■ What the exercise asks
When you reach the line containing "Task: Select the TICKER: MFC label" in the entries below, please begin setting down lines exactly, stop only after the last one, and add nothing else.

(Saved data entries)

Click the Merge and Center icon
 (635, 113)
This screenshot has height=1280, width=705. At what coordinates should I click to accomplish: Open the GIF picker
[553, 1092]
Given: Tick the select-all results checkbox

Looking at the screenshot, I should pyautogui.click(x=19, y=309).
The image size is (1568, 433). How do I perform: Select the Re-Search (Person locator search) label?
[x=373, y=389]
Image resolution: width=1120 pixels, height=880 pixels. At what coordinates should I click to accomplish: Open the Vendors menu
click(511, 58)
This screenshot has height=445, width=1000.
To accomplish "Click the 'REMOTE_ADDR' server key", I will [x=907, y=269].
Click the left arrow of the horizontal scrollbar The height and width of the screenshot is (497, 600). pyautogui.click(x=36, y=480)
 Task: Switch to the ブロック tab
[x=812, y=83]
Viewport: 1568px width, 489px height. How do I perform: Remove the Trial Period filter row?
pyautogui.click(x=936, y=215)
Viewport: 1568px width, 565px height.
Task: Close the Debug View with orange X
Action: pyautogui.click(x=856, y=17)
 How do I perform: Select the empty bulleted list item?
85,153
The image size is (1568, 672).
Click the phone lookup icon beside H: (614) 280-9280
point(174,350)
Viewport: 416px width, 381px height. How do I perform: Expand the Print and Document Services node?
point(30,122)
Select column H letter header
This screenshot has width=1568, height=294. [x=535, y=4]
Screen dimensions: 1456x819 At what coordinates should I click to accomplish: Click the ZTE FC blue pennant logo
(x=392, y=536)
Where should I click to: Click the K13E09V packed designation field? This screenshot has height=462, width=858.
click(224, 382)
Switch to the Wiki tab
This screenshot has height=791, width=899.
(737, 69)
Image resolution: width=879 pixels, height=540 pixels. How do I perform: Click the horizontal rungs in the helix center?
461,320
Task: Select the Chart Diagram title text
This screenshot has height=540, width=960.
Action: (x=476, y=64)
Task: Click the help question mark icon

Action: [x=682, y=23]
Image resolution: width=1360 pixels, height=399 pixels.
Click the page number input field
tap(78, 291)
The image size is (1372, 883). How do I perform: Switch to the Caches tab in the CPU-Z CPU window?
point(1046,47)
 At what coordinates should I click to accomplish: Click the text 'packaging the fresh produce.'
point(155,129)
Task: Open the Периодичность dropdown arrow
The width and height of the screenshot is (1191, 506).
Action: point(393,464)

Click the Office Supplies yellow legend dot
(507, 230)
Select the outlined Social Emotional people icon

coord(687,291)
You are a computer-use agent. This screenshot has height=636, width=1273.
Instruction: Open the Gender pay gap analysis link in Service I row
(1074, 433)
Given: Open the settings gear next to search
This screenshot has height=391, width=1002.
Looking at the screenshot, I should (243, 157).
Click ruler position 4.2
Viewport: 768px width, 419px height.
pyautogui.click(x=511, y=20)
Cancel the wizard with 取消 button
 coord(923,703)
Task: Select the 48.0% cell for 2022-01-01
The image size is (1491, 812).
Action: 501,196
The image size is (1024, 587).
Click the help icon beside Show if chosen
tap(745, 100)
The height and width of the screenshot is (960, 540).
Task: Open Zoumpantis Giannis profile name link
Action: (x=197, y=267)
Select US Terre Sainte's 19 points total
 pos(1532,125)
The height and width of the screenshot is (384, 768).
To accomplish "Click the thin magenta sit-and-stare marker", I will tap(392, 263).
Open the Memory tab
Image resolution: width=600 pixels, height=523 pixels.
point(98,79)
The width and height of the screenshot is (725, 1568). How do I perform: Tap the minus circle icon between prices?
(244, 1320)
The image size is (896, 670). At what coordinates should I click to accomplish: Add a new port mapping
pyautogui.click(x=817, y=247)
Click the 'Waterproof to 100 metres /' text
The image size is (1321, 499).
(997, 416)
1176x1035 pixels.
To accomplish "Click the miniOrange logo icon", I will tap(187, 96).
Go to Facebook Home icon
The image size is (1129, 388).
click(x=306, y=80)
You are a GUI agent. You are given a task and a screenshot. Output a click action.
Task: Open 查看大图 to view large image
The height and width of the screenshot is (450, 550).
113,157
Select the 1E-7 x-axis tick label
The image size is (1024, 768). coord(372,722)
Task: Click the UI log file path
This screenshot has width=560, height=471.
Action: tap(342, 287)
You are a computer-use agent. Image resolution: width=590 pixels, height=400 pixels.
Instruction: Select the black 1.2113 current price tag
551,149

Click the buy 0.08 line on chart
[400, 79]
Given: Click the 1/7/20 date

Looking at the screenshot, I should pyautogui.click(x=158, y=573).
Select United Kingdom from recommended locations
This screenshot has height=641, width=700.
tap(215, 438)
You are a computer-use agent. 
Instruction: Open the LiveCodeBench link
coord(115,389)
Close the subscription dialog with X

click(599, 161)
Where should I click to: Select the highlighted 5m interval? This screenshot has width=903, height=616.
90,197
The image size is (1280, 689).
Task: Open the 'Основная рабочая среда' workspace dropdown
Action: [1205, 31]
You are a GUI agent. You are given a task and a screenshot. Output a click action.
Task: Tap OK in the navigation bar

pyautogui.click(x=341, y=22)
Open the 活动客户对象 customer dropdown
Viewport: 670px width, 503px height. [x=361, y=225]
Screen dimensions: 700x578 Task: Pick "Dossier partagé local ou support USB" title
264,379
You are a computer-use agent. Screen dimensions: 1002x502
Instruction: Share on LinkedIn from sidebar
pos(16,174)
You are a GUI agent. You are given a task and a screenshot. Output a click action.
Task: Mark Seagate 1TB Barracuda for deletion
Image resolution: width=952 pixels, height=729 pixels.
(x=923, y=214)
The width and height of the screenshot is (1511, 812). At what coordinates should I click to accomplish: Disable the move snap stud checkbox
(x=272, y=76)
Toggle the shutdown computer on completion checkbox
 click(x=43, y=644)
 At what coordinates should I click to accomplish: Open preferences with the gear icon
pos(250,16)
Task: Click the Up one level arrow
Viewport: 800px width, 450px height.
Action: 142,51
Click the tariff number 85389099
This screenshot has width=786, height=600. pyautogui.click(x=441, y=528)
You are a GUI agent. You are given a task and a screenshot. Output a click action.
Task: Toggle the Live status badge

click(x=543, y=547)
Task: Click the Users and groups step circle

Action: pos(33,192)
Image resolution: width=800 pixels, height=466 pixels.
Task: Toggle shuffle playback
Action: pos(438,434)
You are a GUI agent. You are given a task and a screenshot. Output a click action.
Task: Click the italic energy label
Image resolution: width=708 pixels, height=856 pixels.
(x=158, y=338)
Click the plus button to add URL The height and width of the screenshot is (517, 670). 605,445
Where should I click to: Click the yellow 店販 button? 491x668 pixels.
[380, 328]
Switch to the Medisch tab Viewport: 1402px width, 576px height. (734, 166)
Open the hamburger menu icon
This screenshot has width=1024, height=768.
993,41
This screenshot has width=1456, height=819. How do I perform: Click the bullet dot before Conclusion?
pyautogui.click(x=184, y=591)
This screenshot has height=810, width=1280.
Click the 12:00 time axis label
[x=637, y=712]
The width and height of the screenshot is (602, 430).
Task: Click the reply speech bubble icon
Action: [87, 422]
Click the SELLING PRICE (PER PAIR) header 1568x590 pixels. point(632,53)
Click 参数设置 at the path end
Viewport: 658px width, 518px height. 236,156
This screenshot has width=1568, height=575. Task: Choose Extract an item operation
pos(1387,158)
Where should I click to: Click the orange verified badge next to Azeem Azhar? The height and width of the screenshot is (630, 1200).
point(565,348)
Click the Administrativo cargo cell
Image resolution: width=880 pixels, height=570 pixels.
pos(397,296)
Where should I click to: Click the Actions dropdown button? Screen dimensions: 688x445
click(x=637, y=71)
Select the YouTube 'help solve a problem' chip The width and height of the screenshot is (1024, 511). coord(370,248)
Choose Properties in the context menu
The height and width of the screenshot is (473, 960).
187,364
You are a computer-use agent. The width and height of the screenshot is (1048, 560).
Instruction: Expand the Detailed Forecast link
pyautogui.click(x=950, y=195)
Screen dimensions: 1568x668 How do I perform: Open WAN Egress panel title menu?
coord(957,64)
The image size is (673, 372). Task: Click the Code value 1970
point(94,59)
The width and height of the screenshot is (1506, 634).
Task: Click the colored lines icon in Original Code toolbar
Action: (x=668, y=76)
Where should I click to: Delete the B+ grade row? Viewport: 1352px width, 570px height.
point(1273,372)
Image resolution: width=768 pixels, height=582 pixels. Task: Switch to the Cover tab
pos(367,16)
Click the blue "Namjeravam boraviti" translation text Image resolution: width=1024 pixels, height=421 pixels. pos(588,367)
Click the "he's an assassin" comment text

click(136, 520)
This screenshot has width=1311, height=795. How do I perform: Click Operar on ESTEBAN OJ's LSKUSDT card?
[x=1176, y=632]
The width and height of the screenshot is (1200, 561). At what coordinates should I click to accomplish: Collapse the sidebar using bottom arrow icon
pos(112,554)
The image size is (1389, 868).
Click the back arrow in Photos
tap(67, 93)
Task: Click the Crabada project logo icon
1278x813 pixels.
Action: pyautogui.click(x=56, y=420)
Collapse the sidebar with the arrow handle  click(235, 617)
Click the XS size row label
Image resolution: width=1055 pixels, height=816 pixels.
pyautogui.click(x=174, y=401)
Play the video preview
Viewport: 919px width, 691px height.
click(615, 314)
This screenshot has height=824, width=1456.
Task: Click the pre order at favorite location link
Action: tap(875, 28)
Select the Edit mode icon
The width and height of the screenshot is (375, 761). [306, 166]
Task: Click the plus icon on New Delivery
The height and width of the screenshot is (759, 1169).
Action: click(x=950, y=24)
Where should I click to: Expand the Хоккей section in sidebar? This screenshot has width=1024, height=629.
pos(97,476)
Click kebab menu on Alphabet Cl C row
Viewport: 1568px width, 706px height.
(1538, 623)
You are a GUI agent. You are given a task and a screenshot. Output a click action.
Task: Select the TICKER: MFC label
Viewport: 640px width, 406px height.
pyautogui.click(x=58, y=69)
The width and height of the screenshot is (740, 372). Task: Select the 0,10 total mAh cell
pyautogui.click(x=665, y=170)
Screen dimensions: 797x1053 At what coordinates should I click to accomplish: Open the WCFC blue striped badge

■ Final answer
Task: Select the TICKER: MFC label
Viewport: 640px width, 406px height.
pyautogui.click(x=58, y=69)
The width and height of the screenshot is (740, 372). Task: Select the 0,10 total mAh cell
pyautogui.click(x=665, y=170)
Screen dimensions: 797x1053 At what coordinates should I click to accomplish: Open the WCFC blue striped badge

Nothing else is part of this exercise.